La coronación del joven rey cinco meses más tarde fue concebida como un mero acto de
reconocimiento del poder real que ya disfrutaba. Como en 1594, la ceremonia realzó la soberanía
innata y perpetua de los reyes franceses.

El concepto de soberanía se convirtió en parte integral de la monarquía francesa gracias a los asesinatos
de 1589 y 1610. Sin embargo, como otras crisis recurrentes iban a demostrar, sólo le confirió un poder
absoluto aparente. No alteró la engorrosa estructura del gobierno francés; por el contrario, fomentó un
mito de autoridad unificada que no siempre se correspondió con la práctica administrativa. Además, se
trataba de una reliquia renacentista que enfatizaba las virtudes masculinas y heroicas, y no de los
valores del yo católico que anteponían el cuerpo purificado y el alma devota al orgullo del guerrero.

¿Era el concepto de soberanía exclusivo de Francia? Aunque Bodino fue leído en toda Europa, sus
ideas fueron asumidas de muy distintas maneras: fue extremadamente detestado en España; en los
Países Bajos se le citó en defensa de la soberanía de los Estados Generales y no del rey. Los estudiosos
protestantes alemanes explotaron diligentemente los escritos de Bodino, sin embargo los juristas del
Reich tendieron a argumentar que, aunque la autoridad suprema debía de ser en teoría indivisible, en la
práctica podía estar dividida. Algunos juristas alemanes imaginaban una maiestas dúplex, una doble
majestad, que consistía en una parte instrumental, mantenida por la Dieta, los príncipes territoriales y
los Estados, y una parte personal o simbólica, de la cual disfrutaba solamente el emperador.

La acogida más calurosa de Bodino en el extranjero se produjo en Inglaterra. Hacia 1603, la idea de
que el rey nunca moría se había extendido más allá del Canal de la Mancha. Aun así, como señalaba un
observador clerical, la soberanía seguía siendo Vox Gallica, un término francés. La soberanía indivisa
era una innovación nada atractiva para la mayoría de la clase gobernante inglesa, porque implicaba un
parlamento débil, una corte arrogante y, lo peor de todo, la unidad política con escocia. Jaime I no tuvo
suficiente habilidad para unificar sus reinos; por el contrario, a Enrique IV no se le permitió separarlos.

Sin embargo, Inglaterra y Francia eran similares en otro sentido.
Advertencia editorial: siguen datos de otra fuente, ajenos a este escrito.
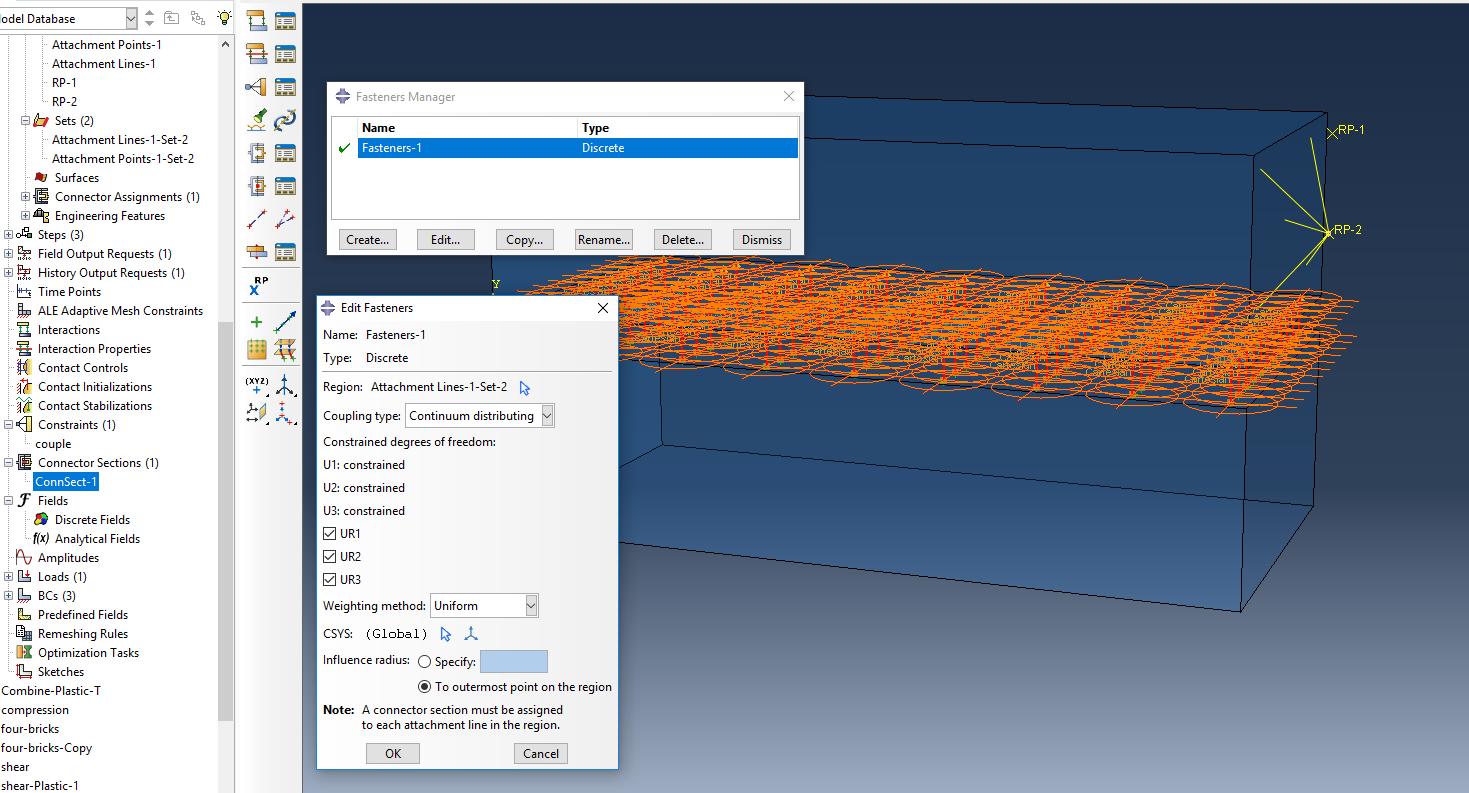Viewport: 1469px width, 793px height.
Task: Click the Create Interaction tool icon
Action: [256, 20]
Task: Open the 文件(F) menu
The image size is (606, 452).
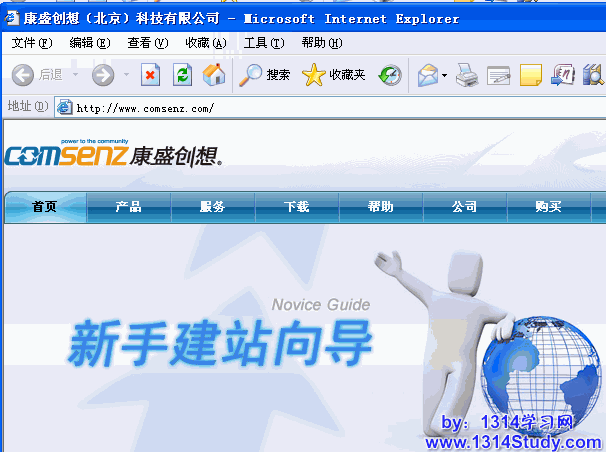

En ambos reinos (aunque no en
España o en el Sacro Imperio Romano), el desafío de la religión reformada había contribuido hacia
1610 a moderar la sacralidad polivalente de la monarquía renacentista y a reformular parcialmente el
cuerpo real. Algunos de los aspectos casi paganos y mágicos de la monarquía habían sido eliminados.
Estos cambios aún debían consolidarse, ya que todavía no habían tenido demasiado efecto directo sobre
los súbditos. Las tendencias moralizantes y ascéticas potencialmente explosivas del yo cristiano
reformado no se habían difundido. Por el contrario, empezaron a canalizarse hacia el desarrollo de un
público político y de una política pública: en otras palabras, hacia una nueva clase de audiencia para el
teatro de la monarquía. En las próximas tres décadas los reyes empezarían a dirigirse a esta audiencia y
a aprender cómo utilizar la imagen de un gobernante devoto para afirmar su autoridad sobre cada
familia, sobre cada alma, sobre cada cuerpo humano.